Peter Pollack is a staff writer for AAOS Now. He can be reached at ppollack@aaos.org

Height anxiety
Although Dr. Konrath finds mountain climbing exhilarating, heights don’t have the same effect on Richard A. Brown, MD, who submitted the following story:

“For most men, the prospect of spending 16 consecutive hours with four very attractive, energetic, physically fit, engaging women would be nirvana. I was ridden with anxiety. The difficulty was my fear of heights—I was part of a group that would be climbing Mt. Whitney, the tallest peak in the lower 48.

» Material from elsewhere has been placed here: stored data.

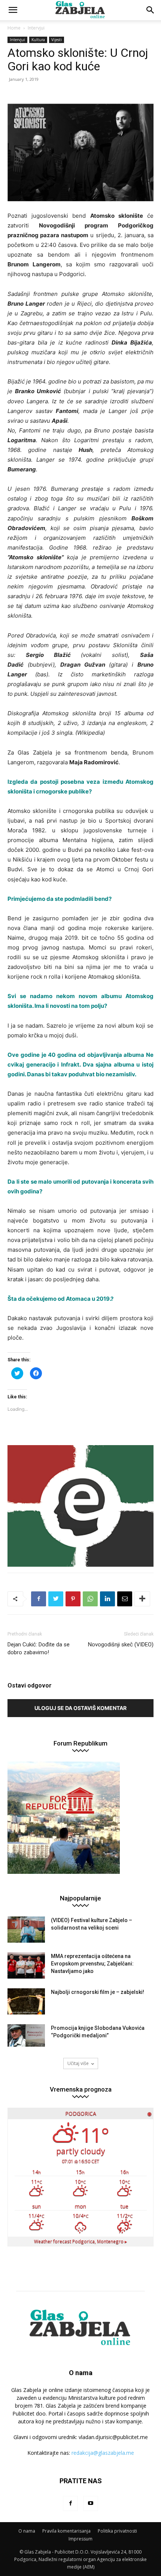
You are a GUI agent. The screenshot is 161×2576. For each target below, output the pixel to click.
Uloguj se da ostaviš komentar (80, 1708)
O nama (26, 2531)
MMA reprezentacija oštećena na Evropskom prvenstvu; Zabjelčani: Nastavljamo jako (92, 1963)
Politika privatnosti (117, 2531)
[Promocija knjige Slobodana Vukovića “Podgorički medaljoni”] (26, 2035)
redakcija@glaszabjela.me (103, 2452)
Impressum (80, 2539)
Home (14, 28)
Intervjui (36, 28)
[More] (142, 1598)
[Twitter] (55, 1598)
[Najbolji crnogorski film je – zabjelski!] (26, 2001)
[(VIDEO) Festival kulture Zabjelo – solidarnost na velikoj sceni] (26, 1929)
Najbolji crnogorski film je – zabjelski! (97, 1992)
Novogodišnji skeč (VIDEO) (121, 1644)
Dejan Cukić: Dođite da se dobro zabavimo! (38, 1648)
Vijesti (56, 39)
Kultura (38, 39)
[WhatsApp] (90, 1598)
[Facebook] (38, 1598)
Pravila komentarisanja (66, 2531)
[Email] (124, 1598)
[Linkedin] (107, 1598)
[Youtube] (90, 2503)
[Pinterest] (73, 1598)
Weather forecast (80, 2241)
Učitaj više (78, 2063)
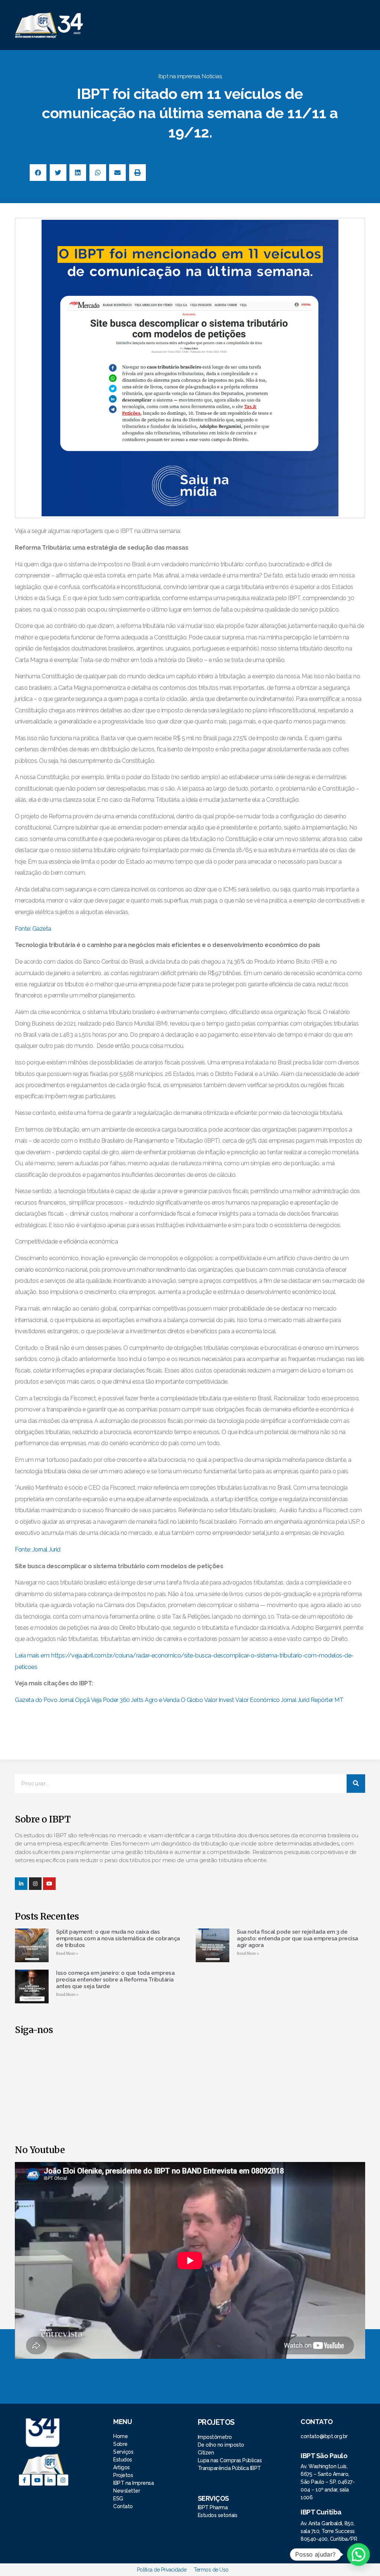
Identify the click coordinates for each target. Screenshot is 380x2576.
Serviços (123, 2452)
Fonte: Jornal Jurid (37, 1549)
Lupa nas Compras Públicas (230, 2460)
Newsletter (126, 2491)
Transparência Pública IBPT (229, 2468)
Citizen (206, 2453)
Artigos (121, 2467)
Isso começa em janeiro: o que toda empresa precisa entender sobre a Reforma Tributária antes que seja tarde (115, 1980)
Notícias (212, 76)
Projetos (123, 2475)
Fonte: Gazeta (33, 928)
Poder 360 (116, 1699)
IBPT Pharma (213, 2507)
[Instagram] (35, 1883)
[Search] (356, 1783)
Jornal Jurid (295, 1699)
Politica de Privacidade (162, 2570)
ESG (118, 2498)
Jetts (137, 1699)
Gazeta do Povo (36, 1699)
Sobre (120, 2444)
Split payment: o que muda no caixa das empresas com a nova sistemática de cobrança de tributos (118, 1938)
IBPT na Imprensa (133, 2483)
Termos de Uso (211, 2570)
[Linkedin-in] (21, 1883)
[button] (231, 25)
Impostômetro (215, 2437)
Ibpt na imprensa (179, 76)
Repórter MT (327, 1699)
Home (121, 2436)
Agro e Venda (162, 1699)
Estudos (122, 2460)
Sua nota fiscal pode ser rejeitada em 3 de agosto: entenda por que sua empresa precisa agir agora (297, 1938)
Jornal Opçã (74, 1699)
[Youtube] (37, 2480)
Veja (96, 1699)
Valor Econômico (257, 1699)
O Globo (192, 1699)
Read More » (67, 1953)
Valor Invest (219, 1699)
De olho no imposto (221, 2445)
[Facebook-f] (24, 2480)
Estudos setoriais (218, 2515)
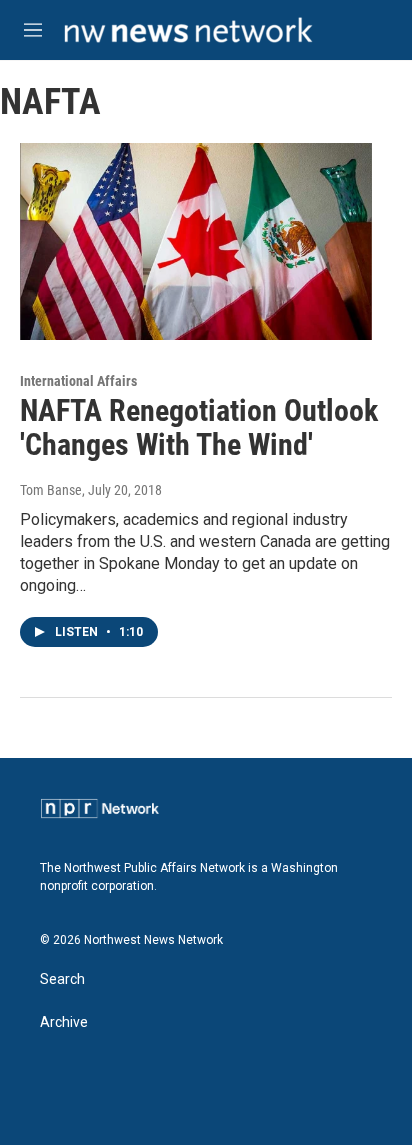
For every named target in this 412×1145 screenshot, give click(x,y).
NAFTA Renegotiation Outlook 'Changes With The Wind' (199, 428)
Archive (64, 1022)
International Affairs (78, 381)
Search (62, 979)
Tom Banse (51, 490)
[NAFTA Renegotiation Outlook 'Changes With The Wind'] (196, 241)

“I grilled everyone possible about the exact details of the Whitney trail. They said it was like a highway. I chose to discount the fact that most of these people think nothing of running or cycling 200 miles before each work day and that they eat mortals like me for lunch.

“The path to Whitney’s summit is eternally and inexorably up. And it is not a highway. Long before I had the opportunity to get scared, I was exhausted. We hit the famous 97 switchbacks and I had my first moment of dread. The transition from the switchbacks to the final ascent involves a short section with drops on both sides. I sat down and decided that I had reached my endpoint.

“A 26-year-old French woman in our group promised to guide me through. With her help, I negotiated the bridge and moved on. About 90 minutes later, we made the summit. I still refused to go anywhere near the edge, but it was nice to be up there.

“Flush with confidence, I started back down. Then it started to rain, then hail, then thunder, then lightening—problems that really will kill you on an exposed mountain. Some­how this didn’t bother me. I was already beginning to focus on the perils of the drive back. We made it back safely and I can absolutely say that I am a better (or at least different) person, having slain this dragon. I even suggested to my wife that we tackle Mt. Rainier next year.”